1Department of Oceanography, Florida State University, 117 N. Woodward Ave., Tallahassee, FL 32306-4320, USA
2Center for Environmental Diagnostics and Bioremediation, University of West Florida, 11000 University Parkway, Pensacola, FL 32514, USA
3PetroAlgae, 1901 S. Harbor City Blvd., Suite 300, Melbourne, FL 32901, USA
4Department of Oceanography, Florida State University, 117 N. Woodward Ave., Tallahassee, FL 32306-4320, USA
Abstract. To understand and quantify the impact of local, regional, and distant atmospheric mercury sources to rainfall mercury deposition in the Pensacola, Florida watershed, a program of event-based rainfall sampling was started in late 2004. Modified Aerochem-Metrics wet/dry rainfall samplers were deployed at three sites in the region around the Crist coal-fired power plant and event-based samples were collected continuously for three years. Samples were analyzed for total mercury, volatile elements As, Se, and Sn, and a suite of trace elements including Al, Bi, Cd, Ce, Co, Cr, Cs, Cu, Dy, Er, Eu, Fe, Ho, Ga, Gd, La, Li, Lu, Mg, Mn, Na, Nb, Nd, Ni, P, Pb, Pr, Rb, Sb, Sc, Si, Sm, Sr, Tb, Th, Ti, Tm, U, V, Y, Yb, and Zn. Nutrients and major ions were also measured on each sample.

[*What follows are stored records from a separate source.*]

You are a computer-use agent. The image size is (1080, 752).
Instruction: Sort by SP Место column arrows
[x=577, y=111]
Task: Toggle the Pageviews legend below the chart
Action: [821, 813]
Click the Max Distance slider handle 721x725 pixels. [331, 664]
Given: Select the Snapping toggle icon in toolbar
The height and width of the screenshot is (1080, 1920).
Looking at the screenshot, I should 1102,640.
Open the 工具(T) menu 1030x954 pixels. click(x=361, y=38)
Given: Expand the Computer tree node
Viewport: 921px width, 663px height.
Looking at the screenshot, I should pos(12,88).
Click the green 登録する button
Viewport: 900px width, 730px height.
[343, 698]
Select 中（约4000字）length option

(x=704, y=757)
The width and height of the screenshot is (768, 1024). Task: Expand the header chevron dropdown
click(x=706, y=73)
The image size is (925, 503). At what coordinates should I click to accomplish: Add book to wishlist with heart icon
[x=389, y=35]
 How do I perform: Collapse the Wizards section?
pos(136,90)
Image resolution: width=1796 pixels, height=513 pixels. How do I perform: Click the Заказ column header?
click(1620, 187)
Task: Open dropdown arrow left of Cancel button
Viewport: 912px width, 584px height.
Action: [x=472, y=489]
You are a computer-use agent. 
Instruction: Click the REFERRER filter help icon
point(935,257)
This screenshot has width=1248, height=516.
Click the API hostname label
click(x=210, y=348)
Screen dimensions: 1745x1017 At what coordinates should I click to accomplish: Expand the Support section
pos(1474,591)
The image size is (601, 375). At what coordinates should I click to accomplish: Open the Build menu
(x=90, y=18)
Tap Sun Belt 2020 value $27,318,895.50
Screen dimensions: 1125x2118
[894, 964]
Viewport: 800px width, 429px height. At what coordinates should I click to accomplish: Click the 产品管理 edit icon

Multivariate statistical methods are used to sort these tracers into factors that represent potential source components that contribute to the rainfall chemistry. Hg, As, Se, Sn, Sb, and non sea-salt sulfate were all significantly correlated with one anthropogenic factor. Using various Hg/element ratios, we can estimate that 22–33% of the rainfall mercury in the region results from coal combustion.